WORKING WITH the Highland Maya in Chiapas, Mexico, University of Georgia researcher John R. Stepp has documented that weeds are a more valuable source of medicine than plants found deep in the forest. Stepp spent 9 months tracking medicinal plant use of 208 people in 6 communities. He found that the majority of medicines used were made from weeds found close by homes and villages.
The Maya are well known for their use of medicinal plants, and in recent years scientists from around the world have tapped into their knowledge in search of cures for cancer, AIDS, and other devastating diseases. But very little research has been done on the medicinal value of weeds — those pesky invasive species that quickly take over disturbed habitat near homes and other cleared areas. According to Stepp, weeds are a logical choice for medicinal use, “Weeds are readily available. You know that they are going to be there when you go looking for them. If you’re sick, you don’t want to travel a long ways to find a plant.”
Using weeds found close to home eliminates the need to store plants, saving time and effort. “Some of the more volatile compounds, if you dry them, lose their strength. So it’s much better from a treatment point of view to go out and get fresh material,” Stepp says. In contrast to other Indian groups throughout Latin America who dry and store plants, the Highland Maya rely almost exclusively on fresh material.
There are biochemical reasons why weeds make good medicine as well. Most plants manufacture compounds for defense against herbivores and insects. A lot of these compounds have medicinal properties — in small doses they are medicinal, in large doses they are toxic. Weeds tend to produce more compounds than plants living in the forest, who use structural defenses like thick bark and tannins to protect against browsing. Because most weeds only live for a short period of time, they can’t afford to expend the energy required to develop structural defenses. Developing chemical defenses is much more economical.
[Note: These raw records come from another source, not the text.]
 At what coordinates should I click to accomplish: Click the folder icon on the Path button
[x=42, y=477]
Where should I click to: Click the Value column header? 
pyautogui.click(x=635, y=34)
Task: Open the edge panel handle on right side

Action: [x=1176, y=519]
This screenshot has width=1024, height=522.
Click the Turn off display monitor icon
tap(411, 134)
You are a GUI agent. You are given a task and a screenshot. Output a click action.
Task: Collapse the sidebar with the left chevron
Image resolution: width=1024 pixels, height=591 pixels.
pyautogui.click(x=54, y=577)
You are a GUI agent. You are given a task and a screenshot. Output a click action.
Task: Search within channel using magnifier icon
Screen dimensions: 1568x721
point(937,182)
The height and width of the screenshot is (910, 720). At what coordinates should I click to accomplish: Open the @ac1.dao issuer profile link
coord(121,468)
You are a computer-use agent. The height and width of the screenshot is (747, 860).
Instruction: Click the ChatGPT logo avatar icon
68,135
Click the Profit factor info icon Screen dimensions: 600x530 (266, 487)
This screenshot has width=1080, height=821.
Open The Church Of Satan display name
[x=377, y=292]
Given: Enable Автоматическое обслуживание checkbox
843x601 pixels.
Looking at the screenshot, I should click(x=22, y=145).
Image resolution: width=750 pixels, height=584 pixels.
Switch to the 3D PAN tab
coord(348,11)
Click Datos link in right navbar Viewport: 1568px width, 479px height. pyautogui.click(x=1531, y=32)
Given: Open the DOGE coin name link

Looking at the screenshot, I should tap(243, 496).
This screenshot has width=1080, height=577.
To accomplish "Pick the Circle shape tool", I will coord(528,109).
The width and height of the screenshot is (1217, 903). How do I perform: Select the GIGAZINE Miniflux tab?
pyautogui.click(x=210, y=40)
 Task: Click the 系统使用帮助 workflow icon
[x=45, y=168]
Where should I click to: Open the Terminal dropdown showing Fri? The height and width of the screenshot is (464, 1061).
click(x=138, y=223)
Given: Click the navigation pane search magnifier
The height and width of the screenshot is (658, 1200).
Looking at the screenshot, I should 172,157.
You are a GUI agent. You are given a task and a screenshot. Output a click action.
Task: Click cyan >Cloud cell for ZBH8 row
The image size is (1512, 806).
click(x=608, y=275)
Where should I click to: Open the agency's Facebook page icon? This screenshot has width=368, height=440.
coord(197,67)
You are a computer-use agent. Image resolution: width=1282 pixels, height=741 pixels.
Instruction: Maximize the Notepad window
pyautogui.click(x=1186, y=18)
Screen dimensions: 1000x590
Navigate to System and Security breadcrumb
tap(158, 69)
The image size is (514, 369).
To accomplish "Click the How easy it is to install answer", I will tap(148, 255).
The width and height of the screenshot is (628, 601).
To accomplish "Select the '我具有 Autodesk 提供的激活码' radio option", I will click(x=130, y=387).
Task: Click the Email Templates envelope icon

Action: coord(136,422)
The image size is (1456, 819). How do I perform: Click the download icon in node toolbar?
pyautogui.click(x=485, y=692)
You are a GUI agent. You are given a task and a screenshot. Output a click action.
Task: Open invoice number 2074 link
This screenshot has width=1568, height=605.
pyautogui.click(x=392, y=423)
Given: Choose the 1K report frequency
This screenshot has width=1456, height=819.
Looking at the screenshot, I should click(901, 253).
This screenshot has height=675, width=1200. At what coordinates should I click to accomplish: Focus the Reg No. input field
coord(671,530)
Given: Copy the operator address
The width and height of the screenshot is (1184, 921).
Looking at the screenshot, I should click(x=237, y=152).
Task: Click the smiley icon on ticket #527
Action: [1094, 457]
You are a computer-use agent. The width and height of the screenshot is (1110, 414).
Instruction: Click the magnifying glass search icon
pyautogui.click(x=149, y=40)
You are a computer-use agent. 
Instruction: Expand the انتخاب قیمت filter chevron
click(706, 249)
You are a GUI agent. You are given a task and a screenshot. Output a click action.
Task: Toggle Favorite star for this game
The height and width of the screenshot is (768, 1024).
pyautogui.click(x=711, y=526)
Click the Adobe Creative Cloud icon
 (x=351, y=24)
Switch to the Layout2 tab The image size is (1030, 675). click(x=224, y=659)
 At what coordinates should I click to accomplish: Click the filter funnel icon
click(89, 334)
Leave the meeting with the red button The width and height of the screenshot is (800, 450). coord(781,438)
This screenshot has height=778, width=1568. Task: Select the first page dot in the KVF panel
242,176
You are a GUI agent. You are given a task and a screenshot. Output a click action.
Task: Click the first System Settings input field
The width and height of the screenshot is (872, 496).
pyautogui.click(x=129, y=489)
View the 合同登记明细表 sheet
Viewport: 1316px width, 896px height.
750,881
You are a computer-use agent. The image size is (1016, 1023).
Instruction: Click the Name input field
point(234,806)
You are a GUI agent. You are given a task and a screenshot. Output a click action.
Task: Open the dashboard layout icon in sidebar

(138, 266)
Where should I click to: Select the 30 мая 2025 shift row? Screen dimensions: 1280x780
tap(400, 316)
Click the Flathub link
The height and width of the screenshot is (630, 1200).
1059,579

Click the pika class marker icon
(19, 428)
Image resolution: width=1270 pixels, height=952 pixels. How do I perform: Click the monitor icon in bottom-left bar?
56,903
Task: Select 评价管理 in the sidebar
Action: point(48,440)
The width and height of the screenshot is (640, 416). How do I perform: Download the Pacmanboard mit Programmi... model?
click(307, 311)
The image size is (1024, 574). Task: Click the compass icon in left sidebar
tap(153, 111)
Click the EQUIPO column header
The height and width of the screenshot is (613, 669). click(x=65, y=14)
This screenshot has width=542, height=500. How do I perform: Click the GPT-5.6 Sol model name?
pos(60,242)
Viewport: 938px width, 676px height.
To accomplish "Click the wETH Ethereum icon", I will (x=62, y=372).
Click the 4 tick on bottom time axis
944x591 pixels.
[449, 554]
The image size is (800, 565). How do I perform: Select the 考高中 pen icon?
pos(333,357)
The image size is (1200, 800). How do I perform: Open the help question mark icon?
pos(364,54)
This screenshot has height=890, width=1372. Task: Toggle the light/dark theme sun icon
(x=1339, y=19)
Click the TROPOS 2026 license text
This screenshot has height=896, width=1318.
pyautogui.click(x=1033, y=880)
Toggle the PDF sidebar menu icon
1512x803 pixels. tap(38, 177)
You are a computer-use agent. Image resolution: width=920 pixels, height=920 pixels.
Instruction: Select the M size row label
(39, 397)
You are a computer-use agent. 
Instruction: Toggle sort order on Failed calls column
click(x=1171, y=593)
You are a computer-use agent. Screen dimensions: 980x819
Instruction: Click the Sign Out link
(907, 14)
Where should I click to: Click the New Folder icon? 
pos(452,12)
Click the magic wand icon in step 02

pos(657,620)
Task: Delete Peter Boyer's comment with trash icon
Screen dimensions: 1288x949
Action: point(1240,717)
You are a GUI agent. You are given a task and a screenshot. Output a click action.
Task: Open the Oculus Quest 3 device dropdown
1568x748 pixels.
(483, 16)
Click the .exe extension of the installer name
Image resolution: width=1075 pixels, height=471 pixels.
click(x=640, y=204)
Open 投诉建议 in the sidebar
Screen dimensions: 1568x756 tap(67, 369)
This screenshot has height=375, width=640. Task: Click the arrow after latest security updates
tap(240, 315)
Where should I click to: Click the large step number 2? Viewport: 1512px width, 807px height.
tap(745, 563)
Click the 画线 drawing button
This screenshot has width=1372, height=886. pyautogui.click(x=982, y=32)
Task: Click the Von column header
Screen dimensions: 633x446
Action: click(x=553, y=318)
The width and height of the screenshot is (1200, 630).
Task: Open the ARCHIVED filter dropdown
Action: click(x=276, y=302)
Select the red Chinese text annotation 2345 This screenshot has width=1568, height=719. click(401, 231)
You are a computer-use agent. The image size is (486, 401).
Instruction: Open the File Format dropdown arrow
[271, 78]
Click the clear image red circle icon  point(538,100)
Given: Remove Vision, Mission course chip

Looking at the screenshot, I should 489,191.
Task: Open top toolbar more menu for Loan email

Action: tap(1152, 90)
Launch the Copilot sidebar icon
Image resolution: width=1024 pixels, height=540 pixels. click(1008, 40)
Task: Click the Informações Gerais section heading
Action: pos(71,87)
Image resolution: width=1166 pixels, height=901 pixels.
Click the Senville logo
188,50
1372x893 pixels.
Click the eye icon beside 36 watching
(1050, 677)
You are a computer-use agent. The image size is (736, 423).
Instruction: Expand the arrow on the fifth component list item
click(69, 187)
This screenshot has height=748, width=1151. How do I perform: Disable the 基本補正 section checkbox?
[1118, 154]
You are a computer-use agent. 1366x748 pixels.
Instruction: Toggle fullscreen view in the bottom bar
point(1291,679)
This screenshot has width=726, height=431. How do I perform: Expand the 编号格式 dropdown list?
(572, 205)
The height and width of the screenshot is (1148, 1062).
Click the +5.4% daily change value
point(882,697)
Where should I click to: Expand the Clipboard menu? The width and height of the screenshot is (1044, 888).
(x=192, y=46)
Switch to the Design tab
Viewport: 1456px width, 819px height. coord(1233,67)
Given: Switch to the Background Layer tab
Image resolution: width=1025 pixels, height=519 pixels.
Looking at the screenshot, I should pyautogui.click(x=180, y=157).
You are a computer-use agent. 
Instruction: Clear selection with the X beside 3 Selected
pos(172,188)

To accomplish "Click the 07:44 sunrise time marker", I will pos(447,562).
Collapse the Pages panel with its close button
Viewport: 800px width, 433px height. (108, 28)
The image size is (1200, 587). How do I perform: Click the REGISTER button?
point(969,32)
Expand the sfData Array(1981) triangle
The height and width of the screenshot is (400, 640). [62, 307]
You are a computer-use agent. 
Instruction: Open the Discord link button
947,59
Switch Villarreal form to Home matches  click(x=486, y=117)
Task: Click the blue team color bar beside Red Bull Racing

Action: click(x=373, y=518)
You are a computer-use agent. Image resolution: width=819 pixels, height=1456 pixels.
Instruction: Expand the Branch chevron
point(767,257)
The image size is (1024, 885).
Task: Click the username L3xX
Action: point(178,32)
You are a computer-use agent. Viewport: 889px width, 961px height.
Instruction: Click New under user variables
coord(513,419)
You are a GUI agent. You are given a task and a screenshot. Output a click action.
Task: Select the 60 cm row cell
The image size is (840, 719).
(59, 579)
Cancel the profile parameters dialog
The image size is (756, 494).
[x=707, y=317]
Stepp found that the majority of medicinal weeds were used for gastrointestinal diseases and respiratory illnesses, two conditions that account for 80% of health problems. One of the most frequently used weeds is the species Verbena litoralis. Named Yakan kulub wamal in Maya (grasshopper leg herb), this weed provides a potent cure for diarrhea. The Mexican sunflower, Tithonia diversifolia, is used to treat abdominal pain and diarrhea.
The Highland Maya have lived in the Chiapas region of Mexico for more than one thousand years. As a result, they have accumulated a vast understanding of medicinal flora that has been passed down through oral traditions to today’s population of 800,000 people. By the age of 5, children can name 100 plants, and adults can name nearly 600. This widespread knowledge has minimized the need for specialized healers. Unless they have a very serious illness or a condition with a supernatural element — like a curse — most people simply go out in the backyard and treat themselves.
Stepp says his study contrasts with the romantic image of native people gathering secret plants deep in the rainforest. “The truth is more exotic,” he explains. “I think the fact that people do have such a widespread knowledge and that they’re living on top of their pharmacy is more exotic than trekking off into the jungle.”